We are relational beings, made for union with God and communion with each other. Made in the image of the Trinity – an exchange of love between the three Divine Persons – we are called to love and receive love from each other.
However, this love is sometimes twisted or manipulated into something that is not love, but rather control. Friendships are no stranger to this phenomenon. Friends may find themselves using emotions or guilt as a tool to control their relationships, rather than share their emotions as a point of connection (not blame). We can find themselves battling jealousy towards our friends (rather than being vulnerable and admitting our own insecurities and desires). And men and women alike may find themselves plagued with the propensity to gossip or idle talk (rather than connecting on a personal level about themselves and the ways God is at work in their lives). At various points in my life, I have been guilty of one or the other of these.
But friendship is more than its pitfalls. It can have the potential for profound, life-changing good. It is here where we can draw our inspiration from the friendship on display in the Visitation.
Love is not Jealous
Elizabeth waited decades to conceive. Then, when she did conceive, she was told her child would be someone special. It would have been easy for her to be jealous of Mary – Mary who conceived with ease, at a young age, and whose child would be more special than Elizabeth’s.

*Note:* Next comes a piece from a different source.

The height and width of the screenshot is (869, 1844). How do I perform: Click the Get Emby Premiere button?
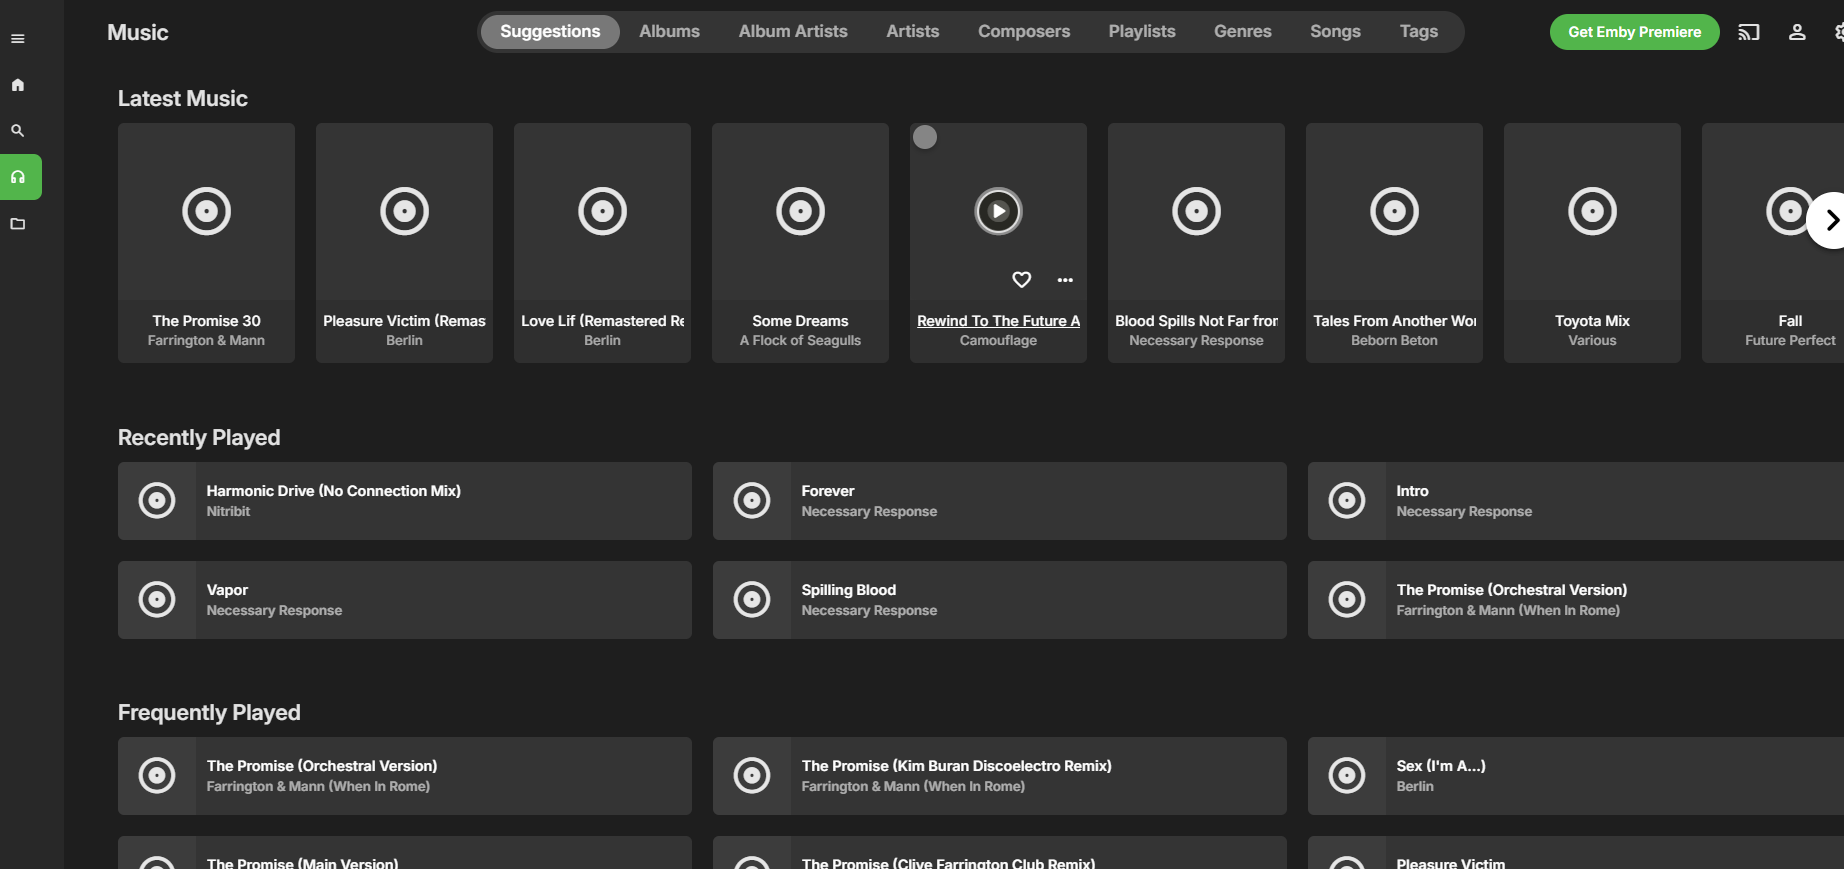click(1633, 32)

Likewise, Mary was unexpectedly pregnant, her simple fiat changing the course of her life. Pious tradition holds that Mary had taken a vow of virginity. Although God honored that vow, it would make sense to expect that Mary would not have anticipated pregnancy to be a part of that vow! Then, when she visits Elizabeth, she sees an entire community rejoicing in her cousin’s pregnancy, and Elizabeth basking both in that love and the love of her husband. Mary, on the other hand, knew that she would be rejected by her community (and possibly by Joseph, too) when her pregnant state became known.
In ordinary, fallen humanity, this relationship would seem to be doomed to jealousy and anger.
But in Elizabeth and Mary, both given gifts of grace, necessary for the vocations that God had called them to, they saw not an opportunity for jealousy, but rather connection. They shared in the joy of the gifts the other had been given by God, as well as the gifts they had been given. In that joy, their friendship could grow, and they would even be safe to admit to one another the things they were nervous or unsure about. Their friendship was a safe place for each woman to grow and be nurtured in her vocation.
How can we do this in our own friendships?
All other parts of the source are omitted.